Now I’ll pause here and give a spoiler, I’m willing to share the unit # because I don’t think by the end of this anyone in their right mind is going to want this tag, not for the NR price.

Fast forward to spring and I started actually looking at this hunt in more depth and didn’t like anything I saw. They issue a metric ton of tags, which is the exact opposite of what I like about out-of-state hunting, and what I despise about WA hunting. I did talk to several people, including several very helpful HT-ers, that there are some really good deer in the unit and that the hunting can be pretty good if you hit the migration right.

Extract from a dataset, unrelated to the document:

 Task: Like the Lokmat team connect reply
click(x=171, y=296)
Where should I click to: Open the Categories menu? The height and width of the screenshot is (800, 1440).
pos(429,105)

I’d never really ventured into the unit much before so I planned a family vacation to scout it out a bit, and really just get a lay of the land. In the 4 days we were camped in the unit we didn’t hardly find any deer and the country was much bigger and steeper than I anticipated. This was going to be a hunt with my 12 yr old daughter, who, while being a complete badass, is still a 12 yr old. I got up and glassed but found little and really, the unit is so darn big that I felt like I should conserve gas while in there and just glass from close to camp (usually up a nearby ridge). The majority of the trip was glassing at first light, back for breakfast, then some hiking, back in the afternoon, find a swimming hole for the kids and drink a couple of beers, then back to camp for dinner and possibly some glassing from camp. Not exactly hardcore anything.

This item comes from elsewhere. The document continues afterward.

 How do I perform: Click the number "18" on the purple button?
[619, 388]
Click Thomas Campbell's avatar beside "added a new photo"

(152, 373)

Once back I refined my e-scouting and read a couple of research papers published on the area. I never felt like I had a great plan, but we packed up last week as the first winter storm was rolling in, which caused a bit of an audible to a lower and warmer camp.
 
Day 1. We took a long way into camp to again assess more areas for potential relocations. What we found was a plethora of other camps and people, and the closer we got to the spot I picked on the map, the more crowded it got. Every flat spot was occupied by one or more camps. I eventually found a flattish spot across from 4 other trucks and a teepee tent. By the time we got setup they’d walked over and told us where they typically hunted, which was almost everywhere, leaving us with very little terrain to hunt from camp. It was lightly raining but with an hour and a half of light, we donned our rain gear and sat on a draw to see if anything was moving.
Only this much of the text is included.